Louisiana ranks among the top five states in the nation according to measurements of highest income gaps within state populations, according to data from the 2010 U.S. census.

Louisiana places higher in income distribution inequality than Florida, Texas, Mississippi and Alabama, according to the 2010 data.

The findings show the top five with the greatest income inequality among the 50 states and the District of Columbia are: District of Columbia, No. 1; New York State, No. 2; Connecticut, No. 3; Massachusetts and Louisiana tied at No. 4

Florida, Alabama and Mississippi also rank in the top 10.

Louisiana’s income distribution inequality number is also higher than the overall United States number. Louisiana’s estimate is .475, while the nation’s estimated number is .469.

“In Louisiana our problem is we are a poor state.

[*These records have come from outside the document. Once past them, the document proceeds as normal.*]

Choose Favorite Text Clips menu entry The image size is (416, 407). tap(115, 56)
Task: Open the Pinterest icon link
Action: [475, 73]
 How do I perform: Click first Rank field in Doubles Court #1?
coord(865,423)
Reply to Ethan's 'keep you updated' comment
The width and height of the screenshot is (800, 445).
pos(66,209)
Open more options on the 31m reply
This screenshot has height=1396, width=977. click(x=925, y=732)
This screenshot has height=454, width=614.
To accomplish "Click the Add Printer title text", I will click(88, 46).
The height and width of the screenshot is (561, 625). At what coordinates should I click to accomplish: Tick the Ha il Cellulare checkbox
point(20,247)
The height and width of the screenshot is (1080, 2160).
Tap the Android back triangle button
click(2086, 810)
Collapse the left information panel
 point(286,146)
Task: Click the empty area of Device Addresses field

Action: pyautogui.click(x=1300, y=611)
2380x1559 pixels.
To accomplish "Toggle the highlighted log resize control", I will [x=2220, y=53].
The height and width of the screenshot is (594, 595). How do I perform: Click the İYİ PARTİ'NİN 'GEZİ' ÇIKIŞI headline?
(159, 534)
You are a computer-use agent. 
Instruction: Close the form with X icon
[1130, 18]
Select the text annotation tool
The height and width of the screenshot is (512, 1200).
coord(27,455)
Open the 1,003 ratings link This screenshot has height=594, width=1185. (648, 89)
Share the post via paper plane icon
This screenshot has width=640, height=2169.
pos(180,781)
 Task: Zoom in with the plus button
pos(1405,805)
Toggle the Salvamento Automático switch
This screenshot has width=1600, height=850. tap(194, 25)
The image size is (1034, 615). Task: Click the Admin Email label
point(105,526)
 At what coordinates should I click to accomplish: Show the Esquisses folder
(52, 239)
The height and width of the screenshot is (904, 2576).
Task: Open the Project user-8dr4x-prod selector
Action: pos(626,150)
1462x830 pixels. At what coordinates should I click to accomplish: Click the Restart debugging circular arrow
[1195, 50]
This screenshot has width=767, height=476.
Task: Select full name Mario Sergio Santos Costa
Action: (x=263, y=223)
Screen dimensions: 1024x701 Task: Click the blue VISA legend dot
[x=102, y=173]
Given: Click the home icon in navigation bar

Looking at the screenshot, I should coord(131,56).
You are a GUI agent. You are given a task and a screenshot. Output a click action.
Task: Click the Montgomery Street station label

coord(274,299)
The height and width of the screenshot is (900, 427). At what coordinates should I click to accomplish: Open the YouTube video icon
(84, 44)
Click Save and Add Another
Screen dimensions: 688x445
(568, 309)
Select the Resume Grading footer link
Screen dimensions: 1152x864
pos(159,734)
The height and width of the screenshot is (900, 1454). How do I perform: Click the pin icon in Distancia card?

We need to become a wealthier state,” LSU professor and economist Jim Richardson said.

The income data was released recently as part of the U.S. Census Bureau’s 2010 American Community Survey.

The Census Bureau uses the Gini Index to measure income inequality.

The Gini Index incorporates detailed data into a single statistic which can summarize income distribution.

The higher the number, the greater the level of inequality.

The numerical scale ranges from zero, indicating perfect equality or where everyone receives an equal share; to 1, which is perfect inequality or where all the income goes to one person.

Economist Loren Scott said Louisiana has both wealthy people and a large number of residents with low incomes.

The proportion of Louisiana residents with low incomes is high, thereby creating a situation that affects Louisiana’s income distribution inequality numbers, Scott said.

Louisiana and other states in the Deep South have a heavy population of African Americans, which plays a part in income inequality, Scott said.

“And if you look at the data, they (African Americans) have not ended up as well as other groups when you look at data such as education, income and other economic factors,” Scott said.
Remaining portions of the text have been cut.